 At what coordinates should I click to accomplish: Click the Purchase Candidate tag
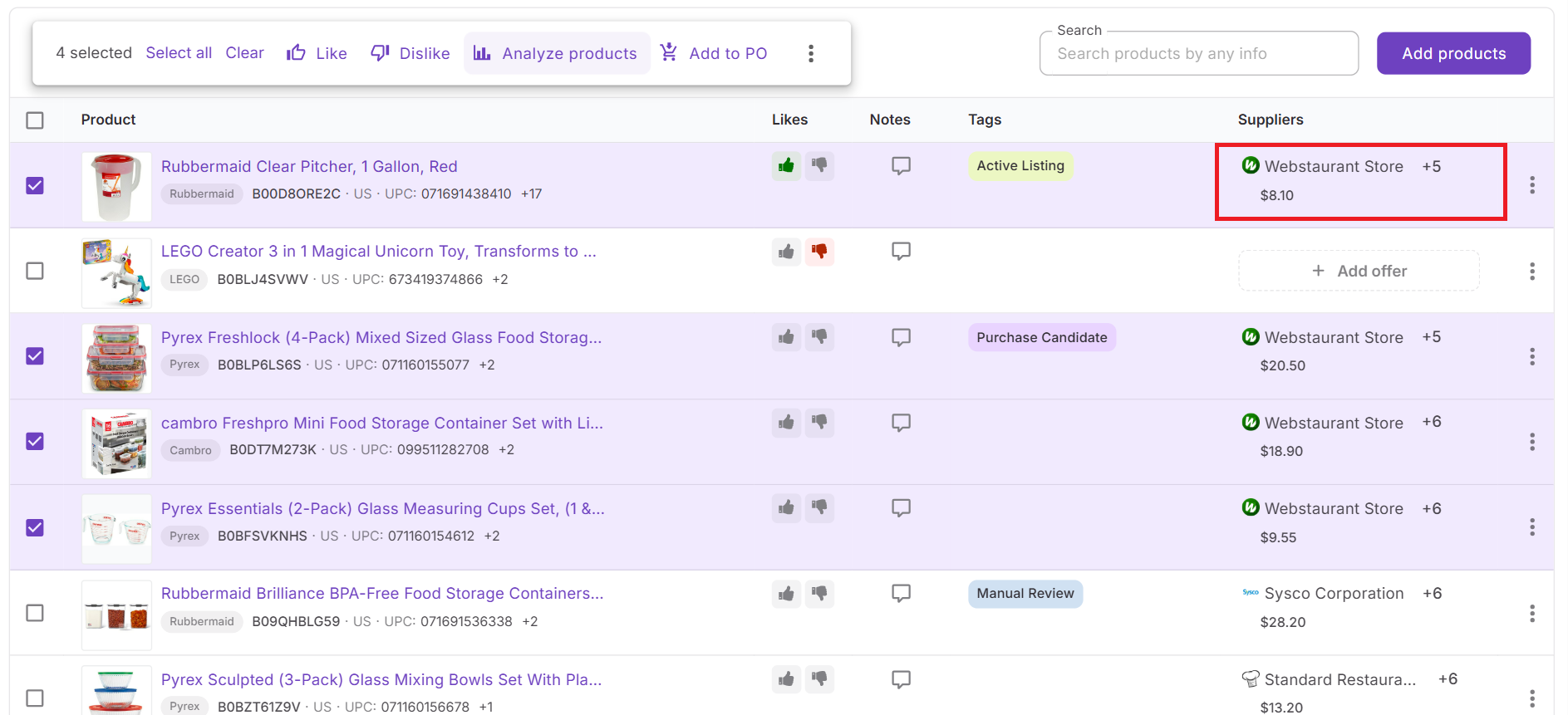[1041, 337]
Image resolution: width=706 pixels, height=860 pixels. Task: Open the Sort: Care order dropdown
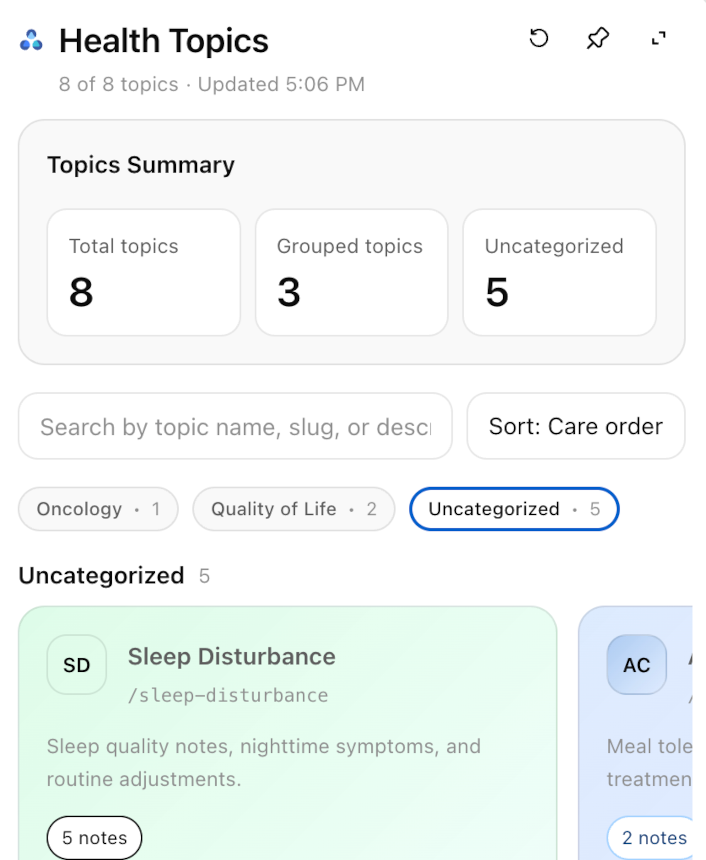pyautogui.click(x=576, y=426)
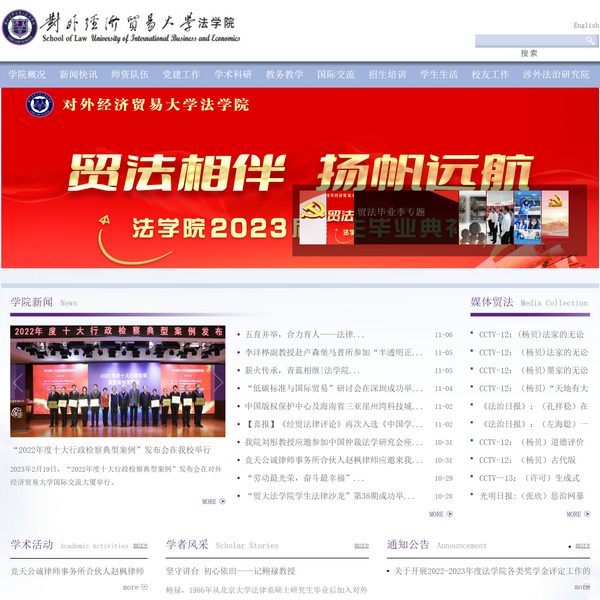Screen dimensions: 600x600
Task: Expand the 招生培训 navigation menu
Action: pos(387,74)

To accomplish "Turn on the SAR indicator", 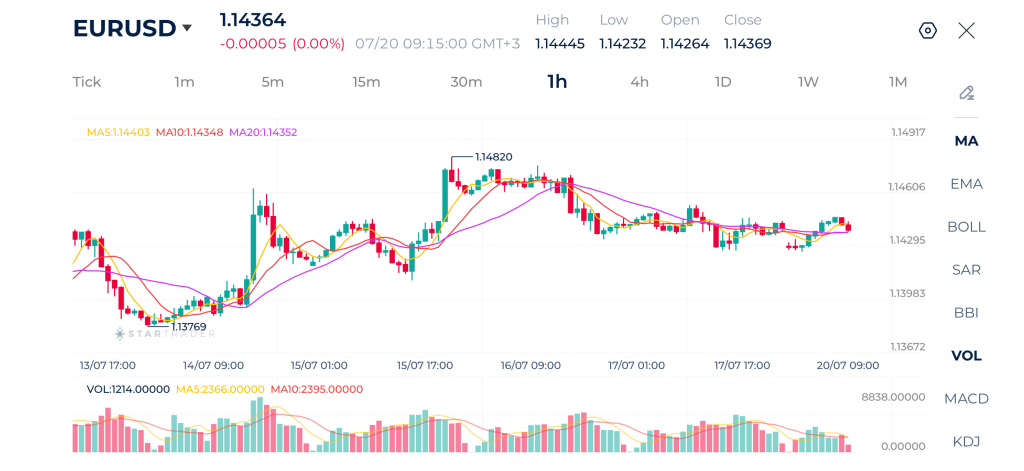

WORK TASK →
Retype the listing exactly and drop the pictures.

SOLUTION →
 At what coordinates should I click to accomplish: Click the Purchase Candidate tag
[1041, 337]
Image resolution: width=706 pixels, height=860 pixels. Task: Open the Sort: Care order dropdown
pyautogui.click(x=576, y=426)
Screen dimensions: 600x600
Task: Expand the 招生培训 navigation menu
Action: pos(387,74)

To accomplish "Turn on the SAR indicator", 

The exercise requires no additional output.